Eind goed, al goed? Nou, nee. Mijn vrienden worden één voor één opgegeten door een reusachtig systeem dat hen beschouwt als een te verwerken grondstof. De professor schrijft een voorstel en krijgt geld voor een handje aio’s. Die verzamelen data, die de prof gebruikt om een nieuw voorstel te schrijven en nog meer aio’s binnen te harken. Uiteindelijk heeft slechts een fractie van die aio’s het genie, de mazzel of de beurzenbedel-skills om in de wetenschap te blijven. En de rest? Die is niet belangrijk.

Je kan niet verder omdat iemand naar je stukje tekst moet kijken? Rot voor je, ga maar lekker zes maanden wachten. Arbeidsperiode verstreken? Shit zeg, ga maar een uitkering aanvragen en op kosten van het UWV verder onderzoek doen. Die voorbereidende stap waarvan de professor dacht dat het twee maanden werk was, duurt drieënhalf jaar? Dat is natuurlijk op geen enkele manier het probleem van de professor.

Ze haalden niet allemaal de eindstreep, en degenen die het wel deden, hadden de afvallers van dichtbij gezien. Eentje had alle vier de voorgangers zien stranden: opgebrand, kapotgekauwd en uitgespuugd door een vakgroep die niet om ze maalde. Geen wonder dat zo'n groot percentage van de academische wereld kampt met depressies en ander psychisch leed.

Want de grootste promotiesores die je kan hebben, is je begeleider.
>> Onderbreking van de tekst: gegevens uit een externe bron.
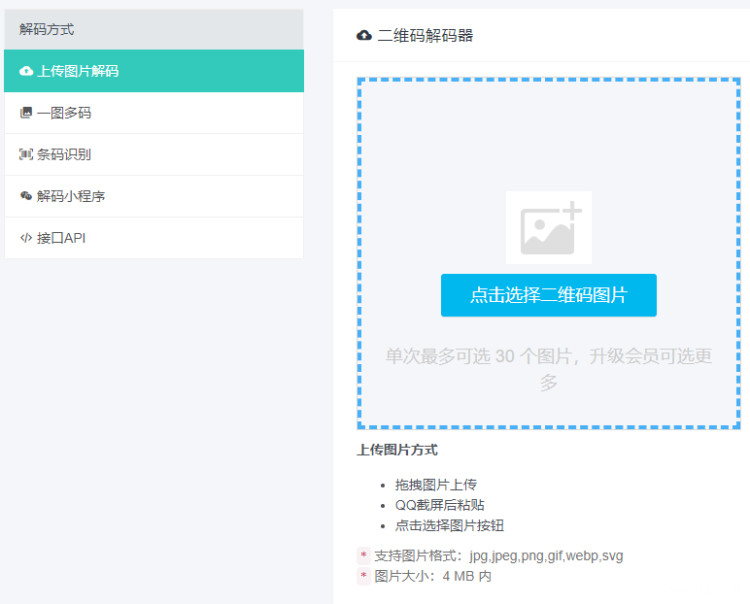Image resolution: width=750 pixels, height=604 pixels.
Task: Click the 升级会员可选更多 hint text
Action: click(650, 357)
Iemand die ongetwijfeld een excellente wetenschapper is, vaardig de subsidieputten aanboort, netwerkt, publiceert, enzovoort – maar faalt in het begeleiden.
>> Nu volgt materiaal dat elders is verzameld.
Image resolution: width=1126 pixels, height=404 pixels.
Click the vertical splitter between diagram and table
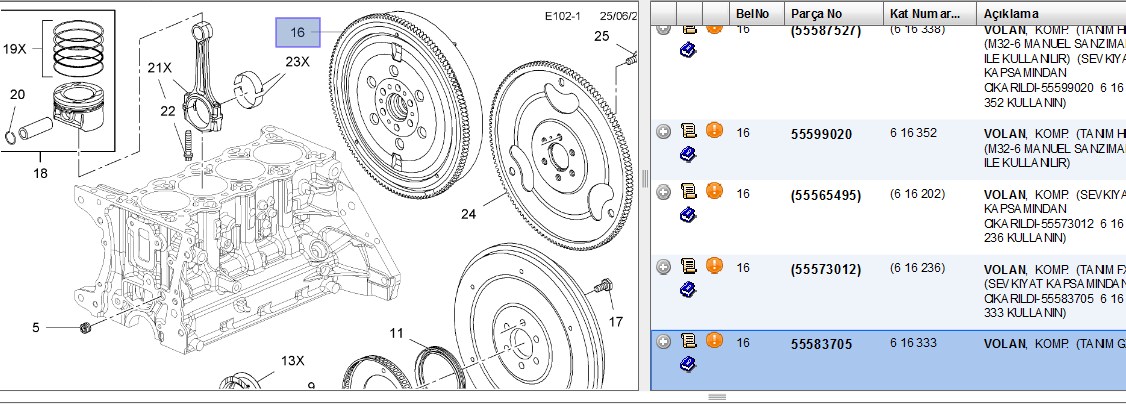644,178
Zo iemand is erger dan gewoon een slechte baas, want zolang dat proefschrift niet af is, heeft de uitbuitprof promovendi keihard bij de ballen (m/v).

Zulke begeleiders zijn er ook in Leiden. Hun namen horen wij alleen vertrouwelijk, van angstige promovendi die vrezen dat hun proefschrift nóg meer vertraging oploopt bij slechte publiciteit. De decanen en wetenschappelijk directeuren weten óók wie het zijn, maar doen bar weinig. De promovendiverslinders halen namelijk vaak veel geld binnen.

Het nieuwste promotiereglement van deze universiteit probeert dat te voorkomen door PhD’s voortaan twee begeleiders te geven. Soms zal dat helpen, vaak zal het betekenen dat ze van het kastje naar de muur worden gestuurd: ‘Je andere begeleider heeft vast wél tijd.’

Hier is een ander voorstel: een hoogleraar die drie promovendi op rij heeft opgebrand, krijgt geen nieuwe meer. Kan je dan je subsidievoorstel niet waarmaken? Geef het geld maar terug.

Moet je eens zien hoe snel die groepen orde op zaken kunnen stellen.